I had pulled into my driveway as the mailman was putting today's mail in my box. My mailman is a 68-year-old man with white hair and a hearing aid in each ear. He drives a silver Buick. So stereotypical. I found myself wondering how much life he had in him. Maybe I could take his job. Delivering mail might be fun. Except that I'd have to spend my entire day in a car, which would increase my carbon footprint from a woman's size 8 to size 14. I locked my car and drifted inside.

I tossed my keys and cell phone on the kitchen counter and wandered into the living room. I dropped down onto the couch and stared at the opposite wall. Why am I not crying? My emotions have malfunctioned since age 12 and are a significant source of mental frustration. Numb. I watched the wall, waiting for something, anything to happen. Perhaps I expected the world to stop turning or my manager to call me back and say he had made a huge mistake. Nothing happened and I fell asleep sitting right there.

I woke up when the sunrise began stabbing through my blinds. I had slouched and curled into the fetal position in the night, trying to stay warm sans blanket. My neck ached and my hair was plastered to my cheek. I sat up, dazed, and looked down at my Brighten Up shirt, now spotted with drool and unbelievably wrinkly. As I stood and shuffled toward my bedroom, I pulled off my shirt and threw it into my laundry basket. I slipped a gray T-shirt over my head and carried the basket to the kitchen. I needed to shower. Maybe later.

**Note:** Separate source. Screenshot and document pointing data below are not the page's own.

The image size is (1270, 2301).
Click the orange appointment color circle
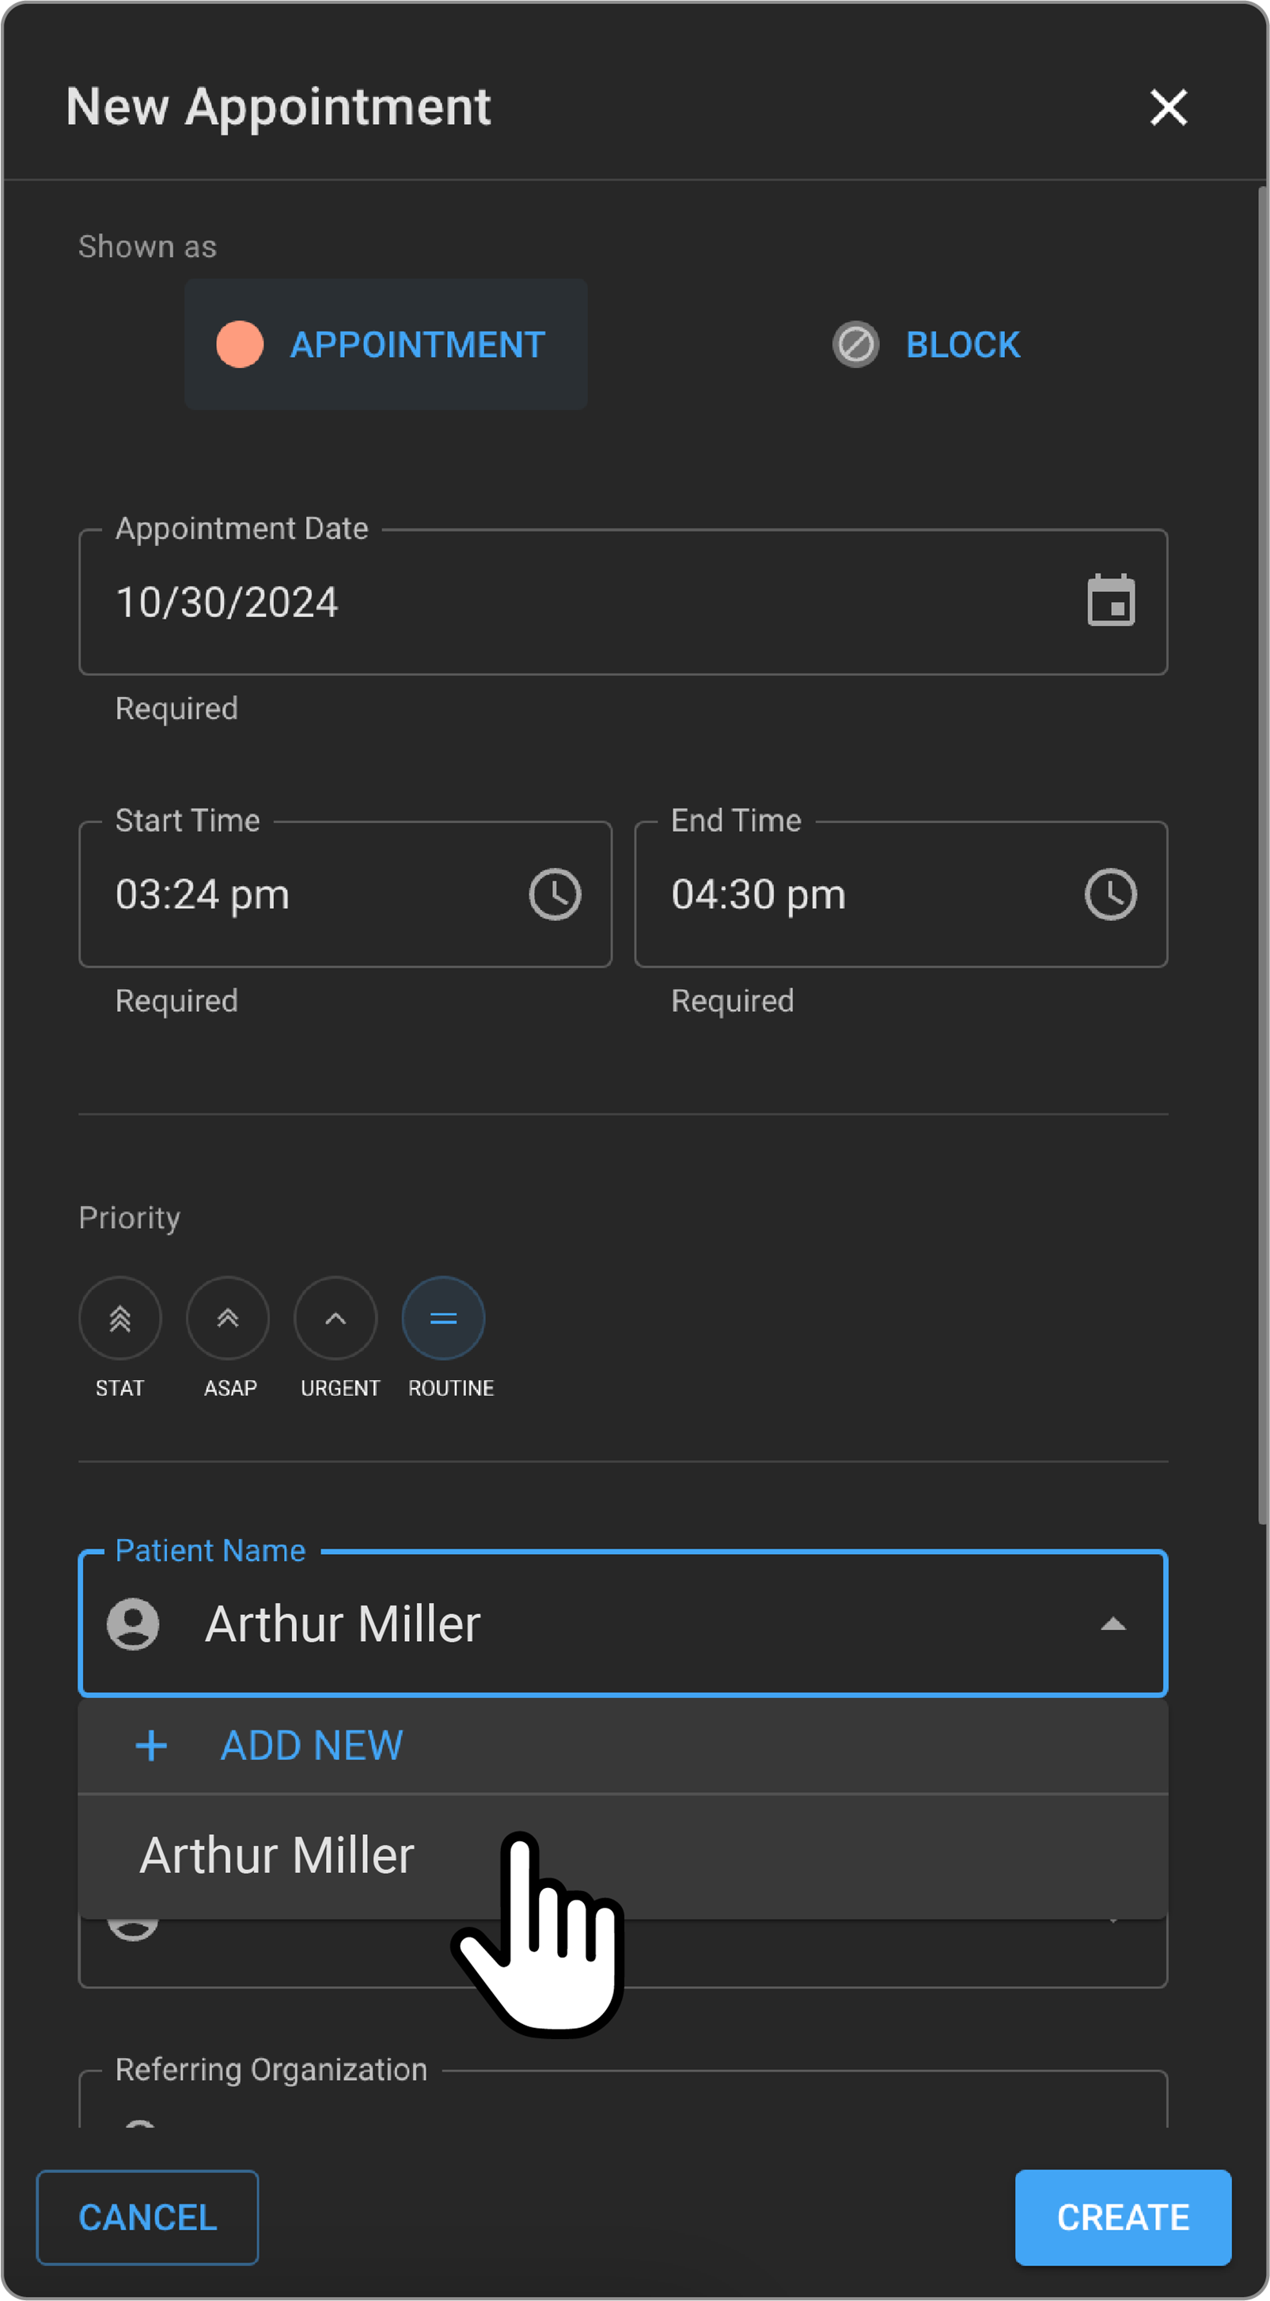point(239,345)
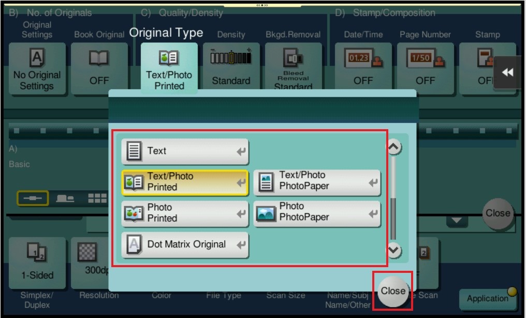
Task: Open the Application menu button
Action: [487, 298]
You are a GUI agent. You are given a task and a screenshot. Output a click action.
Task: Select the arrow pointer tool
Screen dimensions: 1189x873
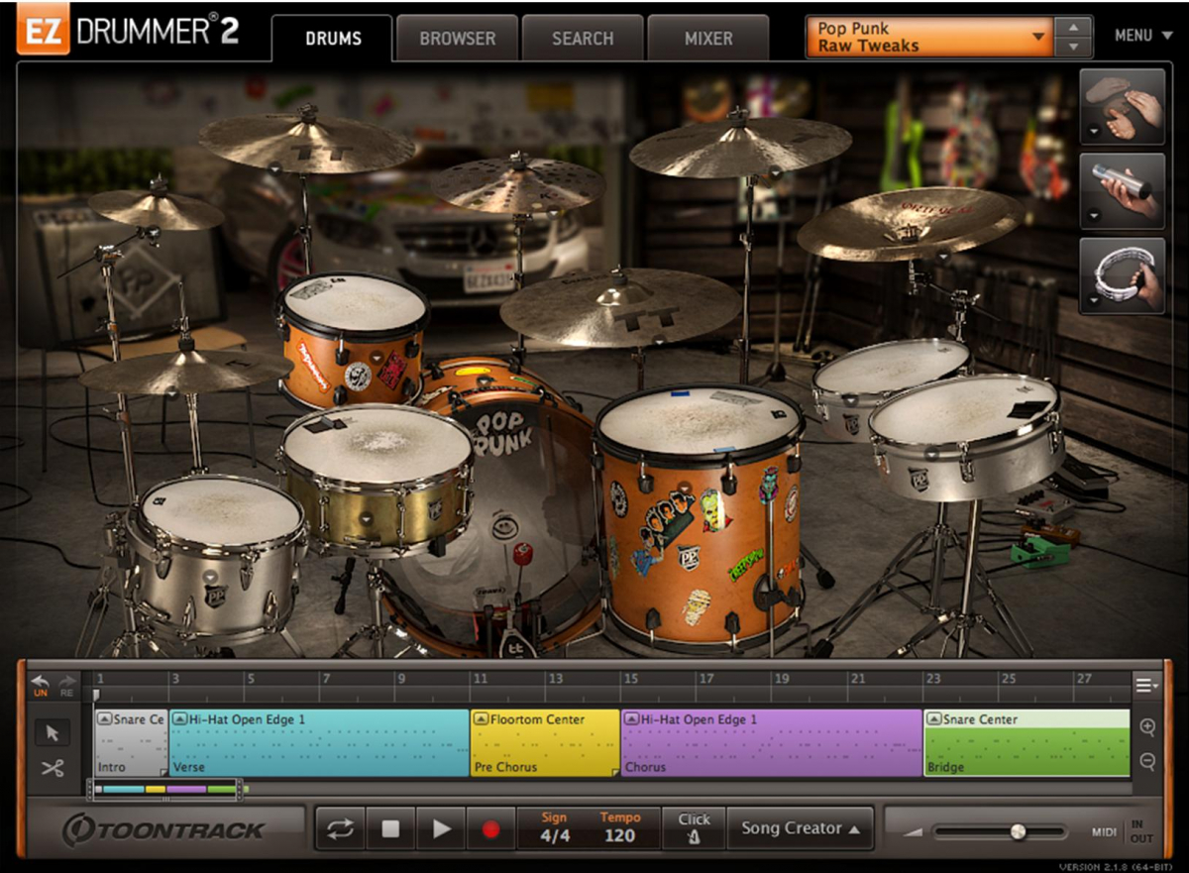tap(53, 733)
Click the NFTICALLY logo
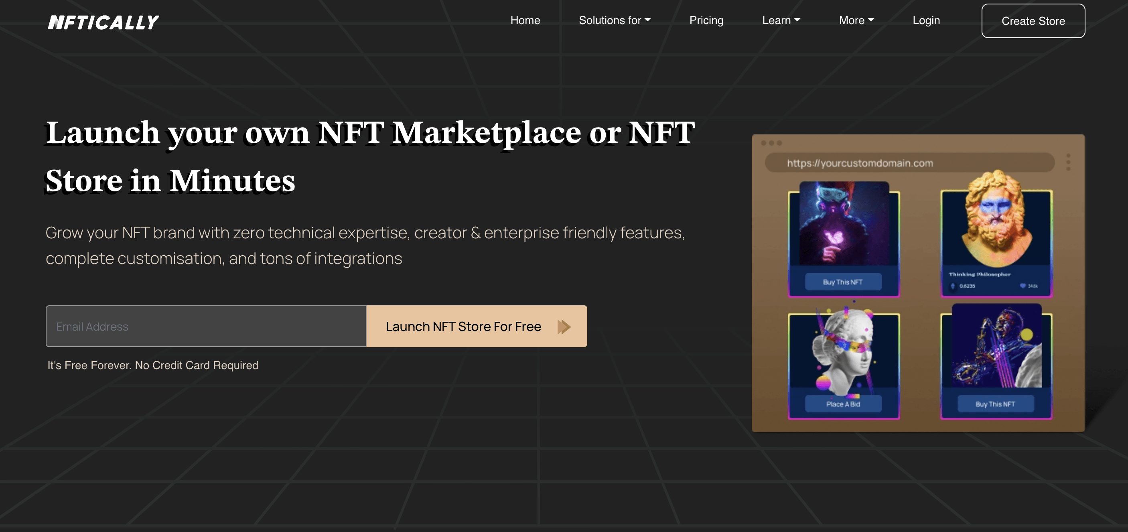The height and width of the screenshot is (532, 1128). tap(103, 22)
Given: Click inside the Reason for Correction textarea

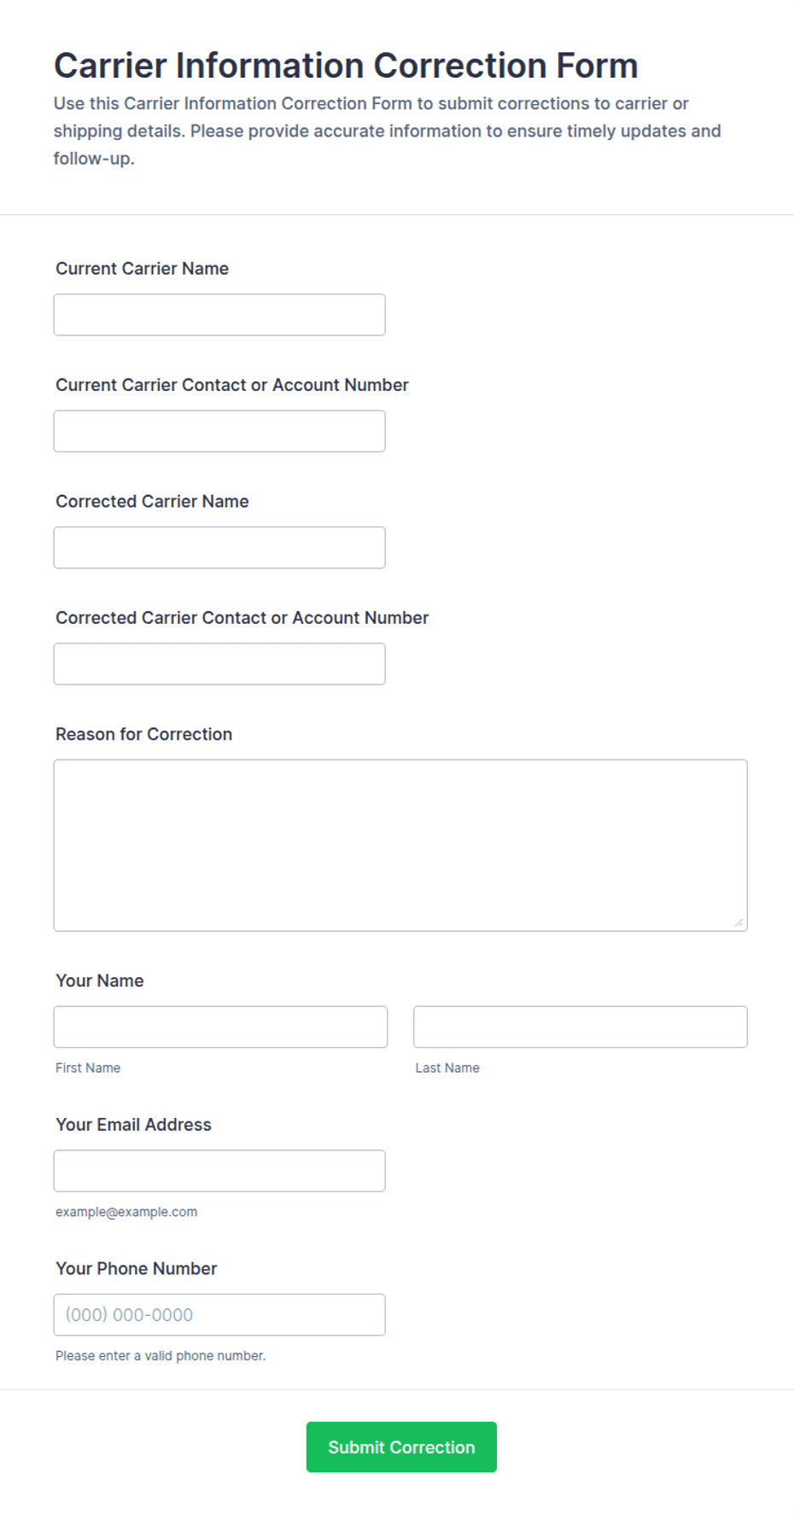Looking at the screenshot, I should point(400,845).
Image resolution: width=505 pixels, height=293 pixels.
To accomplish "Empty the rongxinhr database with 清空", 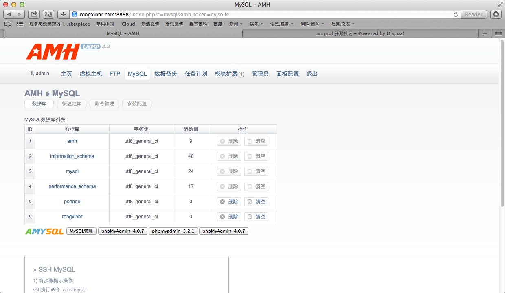I will tap(256, 217).
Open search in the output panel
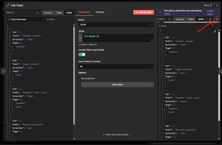The width and height of the screenshot is (222, 145). (169, 19)
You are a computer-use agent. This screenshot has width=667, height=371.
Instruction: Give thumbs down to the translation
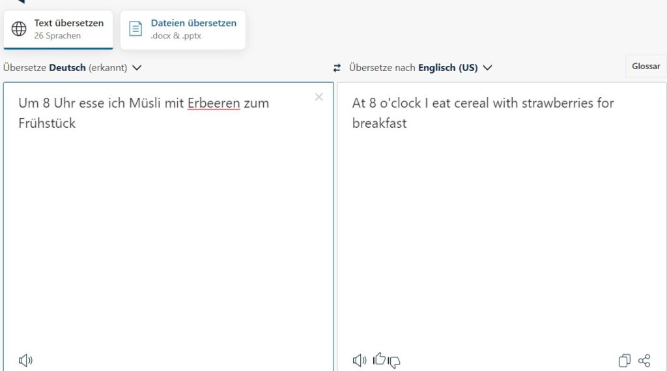click(x=394, y=362)
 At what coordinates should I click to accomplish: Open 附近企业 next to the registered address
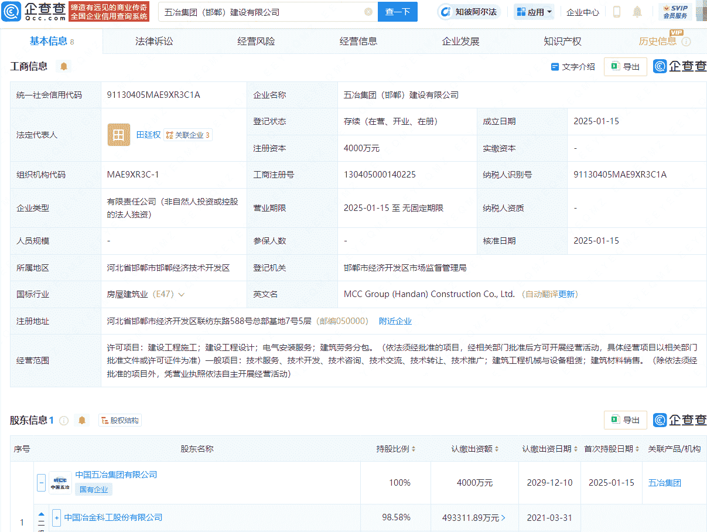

Day 1 of unemployment. Now what? I thought of my parents and decided against calling them. No need to make them worry and I certainly wasn't in the mood to hear any advice. I started a pot of coffee and stared out the window. For 10 minutes. Reality jerked me back when my coffee maker exhaled a puff of steam. I took a mug from the cabinet and filled it half with coffee, half with milk and a spoonful of sugar. Honestly, I don't even like coffee. I took up drinking it after I graduated from college because I wanted to feel like an adult. I dumped my laundry into the washer and started it, colors and whites mixed together. I don't believe in segregation.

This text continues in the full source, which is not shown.